Image Quality of Iodine Maps for Pulmonary Embolism: A Comparison of Subtraction CT and Dual-Energy CT.
AJR Am J Roentgenol. 2019 Mar 12:1-7. doi: 10.2214/AJR.18.20786. [Epub ahead of print]
Grob D1, Smit E1, Oostveen LJ1, Snoeren MM1, Prokop M1, Schaefer-Prokop CM2, Sechopoulos I1, Brink M1.
OBJECTIVE: The objective of this study was to compare the image quality of iodine maps derived from subtraction CT and from dual-energy CT (DECT) in patients with suspected pulmonary embolism (PE).
SUBJECTS AND METHODS: In this prospective study conducted between July 2016 and April 2017, consecutive patients with suspected PE underwent unenhanced CT at 100 kV and dual-energy pulmonary CT angiography at 100 and 140 kV on a dual-source scanner. The scanner was set to generate subtraction and DECT iodine maps at similar radiation doses. In 55 patients (30 women, 25 men; mean age ± SD, 63.4 ± 11.9 years old), various subjective image quality criteria including diagnostic acceptability were rated on a 5-point scale by four radiologists and a radiology resident. In 29 patients (17 women, 12 men; mean age, 62.4 ± 11.7 years old) with confirmed perfusion defects, the signal-difference-to-noise ratio (SDNR) between perfusion defects and adjacent normally perfused parenchyma was measured in corresponding ROIs on subtraction and DECT iodine maps. McNemar and Wilcoxon signed-rank tests were used for statistical comparisons.
RESULTS: Diagnostic acceptability was rated excellent or good in a mean of 67% (range, 31-80%) of subtraction CT studies and 36% (5-69%) of DECT studies (p < 0.05 for four of the five radiologists), mainly because of fewer artifacts on subtraction CT. Mean SDNR was marginally higher for subtraction CT than for DECT (18.6 vs 17.1, p = 0.06) and was significantly higher in the upper lobes (21.8 vs 17.9, p < 0.05).
CONCLUSION: Radiologist-judged image quality of pulmonary iodine maps was higher for subtraction CT than for DECT with similar to higher SDNR. Subtraction CT is a software-only solution, so it may be an attractive alternative to DECT for depicting perfusion defects.
* * * * * * *
= DESCRIPTION OF THE TASK =
Write out the pulmonary embolism abstract from "CONCLUSION: Radiologist-judged image" up to and including "depicting perfusion defects.", switching "attractive" to "appealing". The records that follow are separate from the abstract above.

[Collected data entries]
* * * * * * *
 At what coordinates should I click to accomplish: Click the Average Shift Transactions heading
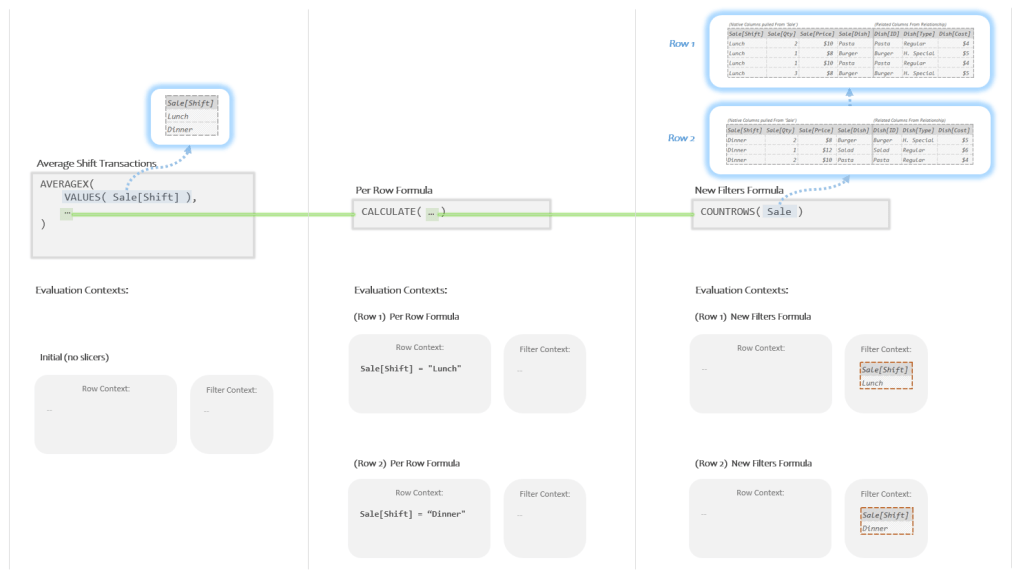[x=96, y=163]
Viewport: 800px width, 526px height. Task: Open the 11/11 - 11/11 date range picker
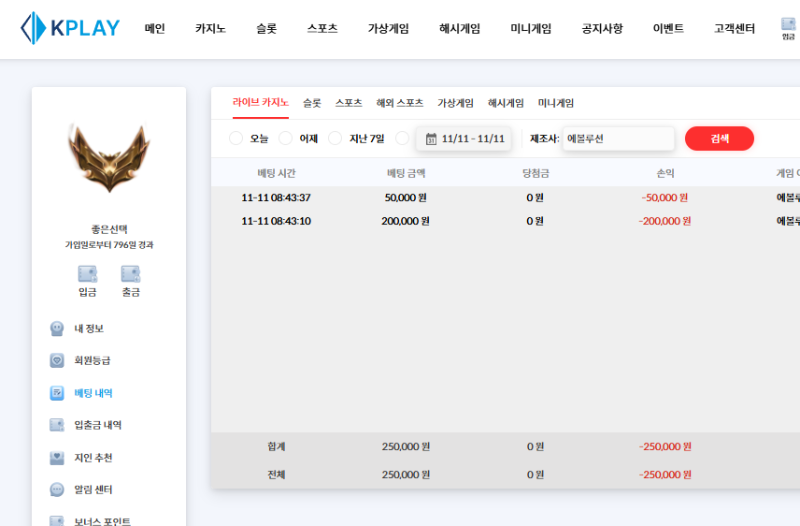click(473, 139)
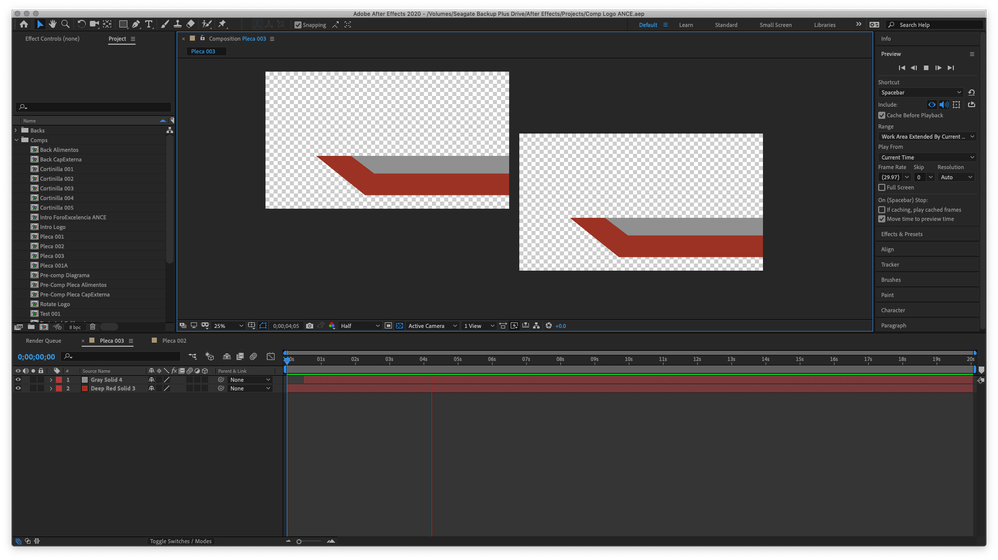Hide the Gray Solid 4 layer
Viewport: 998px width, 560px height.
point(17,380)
* * * * * * *
= YOUR RESPONSE =
CONCLUSION: Radiologist-judged image quality of pulmonary iodine maps was higher for subtraction CT than for DECT with similar to higher SDNR. Subtraction CT is a software-only solution, so it may be an appealing alternative to DECT for depicting perfusion defects.